Yesterday I talked to God , I told him all my troubles like you told me , and yet I feel like I don’t deserve the chance of justifying my life , of justifying what I’ve become , how I screw this up and how I’m unable to fix things anymore .I feel like I’m autistic , I feel like I’m negotiating the world every day of my life . And like an autistic child I’m unable to cry, to scream to yell at the faces of all those who do not speak the language I do . I wanted to cry so bad, even though crying won’t fix anything nor it will change the fact that I’m stuck here forever , I still wanted to cry like a baby till I lose my conscious or something , I wanted to do anything ,anything that would make me alive and not just make me (ME) oh God I’ve been me for so long , it is tiring So tiring , I wanted to rest for a while . just for a while , I wanted to escape ME . Ironically everyone I know wants to be me for some reason I AM something to wish for. if they only knew !

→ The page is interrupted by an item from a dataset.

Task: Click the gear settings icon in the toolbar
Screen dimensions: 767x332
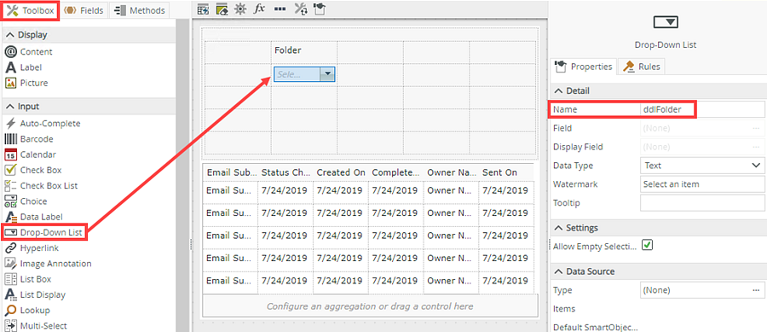Action: pyautogui.click(x=239, y=9)
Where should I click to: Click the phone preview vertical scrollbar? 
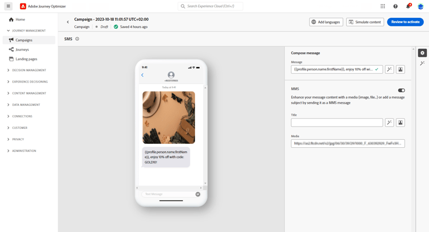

I’ve read this story about a man without a shadow, a demon form another life time , he lived off people’s memories and toke them as his own , he felt their pain and sorrow and acted as if they were his own . I envied him, for not being attached to no one and to nothing even his pain was a pain he chooses to feel and to suffer . noting was inflected upon him only the things he inflected upon himself .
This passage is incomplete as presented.